Puede que tengan razón quienes niegan la mano del
destino, la buena o mala estrella con que nacen personas o lugares… pero la
historia de Haití hace reflexionar al más escéptico.
Haití, ubicada en la isla de Santo Domingo, llamada La Española
por Cristóbal Colón, es puerta de entrada al continente americano. Por su
geografía, rodeada del transparente Caribe, con playas de arena blanca y suave
y encantadoras selvas tropicales, debería ser un sitio cercano a la idea de
paraíso. Sin embargo, la suerte no ha distinguido a este rincón
latinoamericano.
El primer asentamiento fundado por el propio Colón, en
1492, fue bautizado como La Navidad. Se trataba de un pequeño fuerte construido
con los despojos de su nave La Santa María, que encalló en la isla. Ahí dejó el
almirante a 39 españoles y siguió su viaje.

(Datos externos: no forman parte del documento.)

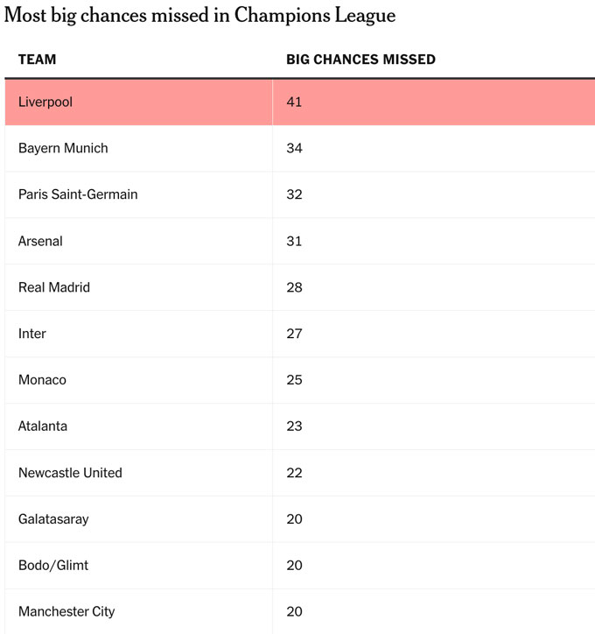
Task: Click Paris Saint-Germain's value of 32
Action: click(x=294, y=194)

Cuando volvió, casi 10 años más
tarde, habían sido ultimados por los nativos.
De ahí en adelante la muerte, principalmente debida a las
enfermedades traídas por los europeos, además de luchas, crueldades y el asedio
de los piratas, ultimó a la población indígena que pasó, de unos dos millones
de habitantes, a solo 60,000.
Para España la isla perdió atractivo pues no se encontró
en ella ningún yacimiento de metales preciosos como en el continente, desde
Nueva España hasta el Perú. Semi abandonada por los españoles, empezaron a
llegar colonos franceses. En 1697, España cede a Francia la parte occidental de
la isla que, desde entonces, se denominó Saint Domingue. Estos colonos galos
habían encontrado una fuente de riqueza distinta a los metales: el azúcar que
tanto apreciaban.
Proliferaron las plantaciones de caña y, para trabajar en
ellas, la importación inhumana de esclavos negros.
Con el tiempo, las grandes potencias de la época:
Francia, España e Inglaterra, reconocieron el valor estratégico de las islas
caribeñas y no dejaron de disputarse –a veces por la vía diplomática y, muchas
otras, por medio de las armas— el dominio de esos preciados territorios.
Hacia finales del siglo XVIII, las ideas ilustradas, el
triunfo de la independencia de las 13 colonias de América del Norte y de la
Revolución francesa, incidieron en el clima de la colonia francesa, donde la
injusta organización social constituía el campo fértil para la rebelión.
Consciente de la importancia de conservar su isla caribeña,
Napoleón Bonaparte envió, en 1802, un contingente de 24,000 hombres a apagar
los focos de rebeldía. Estaban comandados por el general Leclerc, casado con
Paulina Bonaparte (quien por cierto, acompaña a su esposo al largo viaje). Leclerc
murió de fiebre amarilla y Paulina volvió a Europa. Como consecuencia, en 1804
los haitianos, auxiliados por Gran Bretaña, declararon su independencia.
Hasta aquí parecería una historia feliz: era el primer país
independiente de América Latina. Sin embargo, las cosas no fueron tan gratas
como suenan: los líderes de la revolución, antiguos esclavos, convirtieron el
país en su coto personal de poder y resultaron más tiránicos que los propios
gobernantes coloniales. El primero de ellos, de apellido Dessalines, se
autoproclamó emperador de Haití bajo el nombre de Jacques I. Lo sucedió Henri
Christophe, autonombrado rey Henri I, quien se hizo construir seis castillos,
ocho palacios y la fortaleza Laferrière, una de las maravillas de la época.
Bajo tales gobiernos despóticos y sin sentido, los
embates de la naturaleza que prodiga terremotos y huracanes sin tregua a la
isla, además de la falta de apoyo de los Estados Unidos, que se negaron a
reconocer a un país gobernado por esclavos negros, y las luchas continuas
contra las autoridades españolas de Santo Domingo y de Cuba, Haití no ha pasado
nunca de ser el más pobre y ninguneado de los países latinoamericanos.
Sobre el tiempo y los personajes de la independencia
haitiana, les recomiendo ampliamente un clásico de las letras: la novela El
reino de este mundo, de Alejo Carpentier.